Beijing's hutongs are a contradiction — narrow lanes of grey brick and courtyard walls that somehow contain an entire city's memory while skyscrapers loom just blocks away. We rented bicycles near Shichahai Lake and set off without a fixed route, turning wherever an alley looked interesting, which is the only way to explore a neighbourhood designed to confuse outsiders and welcome neighbours.
The word hutong comes from a Mongolian term for water well, a reminder that these neighbourhoods took shape during the Yuan dynasty when Beijing became the imperial capital. For seven hundred years, families have lived in siheyuan courtyard houses along these lanes, sharing walls, gossip, and the daily rhythms of a community that high-rise living never quite replaced. Laundry hangs between buildings; men play chess on stools; the smell of jianbing — savoury crepes — drifts from a cart at the next corner.
We stopped at a tiny shop selling handmade noodles and watched the owner stretch dough with practised slaps against the counter. He recommended his neighbour's courtyard, now a microbrewery, where we sat in a renovated siheyuan drinking craft beer beneath a persimmon tree. The owner told us his family had lived on this lane for four generations before converting the house. "The hutongs are not a museum," he said. "They change. But the bones stay the same."
Not all hutongs have survived Beijing's relentless development. Many were demolished in the run-up to the 2008 Olympics, replaced by wide roads and shopping malls.
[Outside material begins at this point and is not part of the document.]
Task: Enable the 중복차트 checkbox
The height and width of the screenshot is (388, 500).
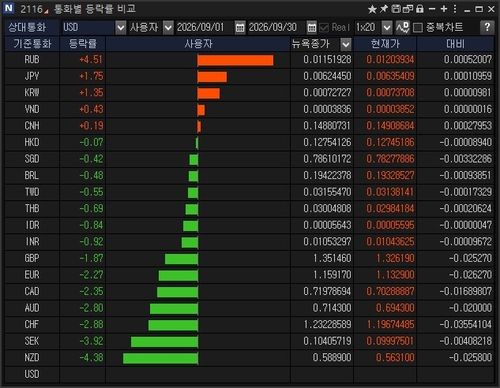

But protected districts around Nanluoguxiang, Yandai Xiejie, and the lakes north of the Forbidden City still offer an authentic glimpse of old Beijing — especially on weekday mornings before the souvenir shops open and the alleyways fill with selfie sticks.
By bicycle is how locals navigate these lanes, and it remains the best way for visitors too. The pace is slow, the distances short, and the discoveries constant — a hidden temple, a mahjong game spilling into the street, a cat sunning itself on a doorstep that has seen centuries pass. Get lost on purpose. The hutongs reward wanderers.